NVIDIA Rubin (R100) vs. NVIDIA Blackwell (B200) GPU

Since 1999, when NVIDIA invented the GPU (graphics processing unit), the demand has “skyrocketed”. At CES 2026, CEO Jensen Huang announced their latest GPU, named after Vera Rubin. This follows on from the announcement of their Blackwell lineup only two years ago.

Through this blog, we’ll explore what the industry knows about the Vera Rubin so far. Plus, we will take a look at some specs in comparison to the NVIDIA B200 from the Blackwell lineup.

What is the NVIDIA Vera Rubin?

Vera Rubin is NVIDIA's next-generation GPU architecture, the successor to the Blackwell family.

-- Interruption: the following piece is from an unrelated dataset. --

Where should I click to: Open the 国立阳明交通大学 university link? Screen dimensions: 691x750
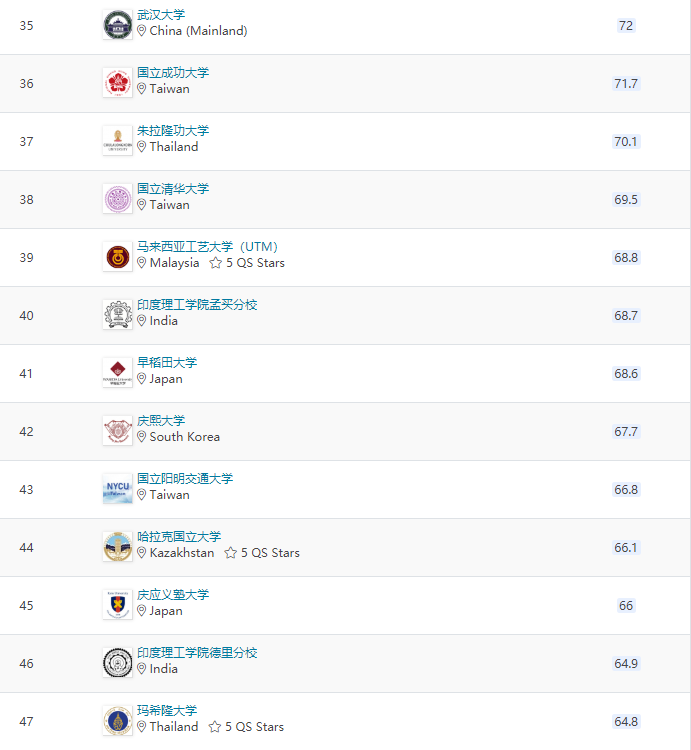tap(185, 479)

💡 The name, Vera Rubin, follows NVIDIA's tradition of naming GPU architectures after pioneering scientists. In this case, they have selected Vera Rubin, the American astronomer whose observations of galaxy rotation curves provided some of the first compelling evidence for dark matter. Her work showed that galaxies contain five to ten times more mass than what's visible, fundamentally reshaping our understanding of the universe.

Throughout this blog, we'll refer to the architecture as Rubin. In practice, NVIDIA uses “Vera Rubin” to describe both the GPU architecture and a full data-center platform that includes CPUs, networking, and interconnects alongside the R100 GPU.

Within this architecture, the R100 has been announced as the first GPU product. When you see "Vera Rubin NVL72" or "DGX Rubin," those are systems that use R100 GPUs based on the Rubin architecture.

Why is the NVIDIA Rubin important?

Each release from NVIDIA sets out to improve a certain aspect of computation. At CES 2026, Jensen Huang highlighted that AI inference is no longer a simple one-shot request-response. With the rise of reasoning models and test-time scaling, inference has become a “thinking process”, whereby the model generates long chains of thought, tries different approaches, and iterates before producing a final answer. As Huang put it, "the longer it thinks, oftentimes it produces a better answer."

According to Huang, test-time scaling is causing the number of tokens generated per inference request to grow by roughly 5x every single year. At the same time, the race to the next frontier of AI means the cost of last-generation tokens drops by about 10x per year as newer, more efficient models and hardware replace them.

Making inference cheaper

Combining the demand for inference and long reasoning models, Rubin is designed to attack this problem from three angles:

Angle	What changes	Why it matters
Doing more with less precision	Rubin’s 3rd-generation Transformer Engine introduces hardware-level support for NVFP4 (4-bit floating point), enabling inference at much lower numerical precision without meaningful quality loss.	Lower precision dramatically increases tokens per watt and per GPU, reducing inference cost while maintaining model accuracy.
Removing the memory bottleneck	Long-reasoning models generate massive token sequences that must be stored and repeatedly accessed as a KV cache. Rubin increases memory bandwidth and capacity to keep these models fed.	Higher bandwidth and larger memory pools prevent the KV cache from becoming the dominant limiter in long-context and chain-of-thought inference.
Splitting the workload	NVIDIA introduces CPX, a processor dedicated to prompt processing (prefill), while the R100 GPU focuses on token generation (decode). This is known as disaggregated inference.	Separating prefill and decode allows higher utilization and enables operators to serve more concurrent requests with fewer GPUs.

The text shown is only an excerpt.